ケインの背に隠されると女性は嗤ったままアーヴァの名を繰り返す。ファウスティーナがアーヴァに見えている。ファウスティーナを凝視したまま、ひたすらアーヴァ様アーヴァ様と繰り返す。
「アーヴァ様が私とそっくりなのは、あの絵のお陰で分かりました。でもそっくりでも髪や瞳の色は違うのに」
「正気を失った人間に色を問うたって無意味なんだ。似ている、ただこれだけで十分。あの夫人には、赤髪でもない青い瞳でもない、ましてや子供姿であってもファナはアーヴァ様に見えるんだ」
正気を取り戻す方法など、娘を無理心中で死なせた時点で彼女にはない。
「死糸見つけたけど、どうする?」とクラウドは何時でも千切れると示した。
「なんとか、気絶させる方法は……っ」
「殺す方が楽だよ。ああいう、失うものは何もない人間の相手をする方がとっても怖いんだ。自分自身の命すら失ってもいいんだから。俺達の前にいるあの女は正にそれ」
「……」
危機的状況に於いて甘い考えは捨てないと危険に遭い死ぬのは自分になってしまう。会ったことのない人の死を受け入れなければ、逆に死ぬのは自分となる。他に手段がないと諦めたファウスティーナはケインの手を強く握り、俯いた。
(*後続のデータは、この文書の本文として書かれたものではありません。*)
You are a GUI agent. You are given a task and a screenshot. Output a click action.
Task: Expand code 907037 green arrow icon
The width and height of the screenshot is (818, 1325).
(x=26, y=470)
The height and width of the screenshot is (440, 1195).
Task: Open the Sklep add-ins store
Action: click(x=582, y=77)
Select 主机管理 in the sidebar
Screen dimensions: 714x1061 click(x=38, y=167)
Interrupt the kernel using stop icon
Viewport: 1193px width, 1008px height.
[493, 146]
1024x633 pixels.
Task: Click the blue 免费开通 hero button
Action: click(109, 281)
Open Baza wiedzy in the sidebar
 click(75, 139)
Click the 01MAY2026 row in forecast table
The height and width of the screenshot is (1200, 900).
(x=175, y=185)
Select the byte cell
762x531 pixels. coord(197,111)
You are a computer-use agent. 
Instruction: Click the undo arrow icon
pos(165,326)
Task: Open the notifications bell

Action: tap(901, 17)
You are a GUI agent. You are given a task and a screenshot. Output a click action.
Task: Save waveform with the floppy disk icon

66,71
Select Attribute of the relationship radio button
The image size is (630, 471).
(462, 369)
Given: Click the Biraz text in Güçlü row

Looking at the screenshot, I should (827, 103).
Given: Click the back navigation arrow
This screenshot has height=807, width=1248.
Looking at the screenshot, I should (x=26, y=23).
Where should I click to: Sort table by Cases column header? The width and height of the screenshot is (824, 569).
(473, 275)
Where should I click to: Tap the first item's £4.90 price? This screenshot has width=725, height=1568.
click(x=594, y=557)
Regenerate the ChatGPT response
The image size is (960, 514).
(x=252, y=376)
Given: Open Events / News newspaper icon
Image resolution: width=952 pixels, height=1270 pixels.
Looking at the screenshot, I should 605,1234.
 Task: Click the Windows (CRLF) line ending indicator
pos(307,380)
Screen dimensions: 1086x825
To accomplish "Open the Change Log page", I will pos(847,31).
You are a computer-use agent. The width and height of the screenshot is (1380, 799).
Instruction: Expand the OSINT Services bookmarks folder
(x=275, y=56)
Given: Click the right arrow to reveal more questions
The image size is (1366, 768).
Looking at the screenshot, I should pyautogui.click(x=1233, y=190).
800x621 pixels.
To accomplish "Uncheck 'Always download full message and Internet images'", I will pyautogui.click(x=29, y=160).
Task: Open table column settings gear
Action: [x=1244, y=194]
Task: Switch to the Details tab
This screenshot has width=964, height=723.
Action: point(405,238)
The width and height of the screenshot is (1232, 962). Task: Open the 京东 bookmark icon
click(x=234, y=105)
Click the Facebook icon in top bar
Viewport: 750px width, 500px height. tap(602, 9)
頭上で気配がする。ケインがクラウドに促したところだろう。
「……あの騎士様来る気配ないけど無事なのかな」
「……無事であると信じよう。司祭様や陛下からの信頼が篤い方なんだから」
クラウドとケインの固い声に思わず顔を上げたファウスティーナは悲鳴を上げかけた口を塞いだ。
ヴェレッドが相手をしていた騎士が、顔全体血塗れになった姿で現れた。鼻が曲がり、歯は欠け、右の瞼が大きく腫れ上がっても尚消えない敵意がある。
深く不快な溜め息を吐いたヴェレッドは言葉も吐き捨てた。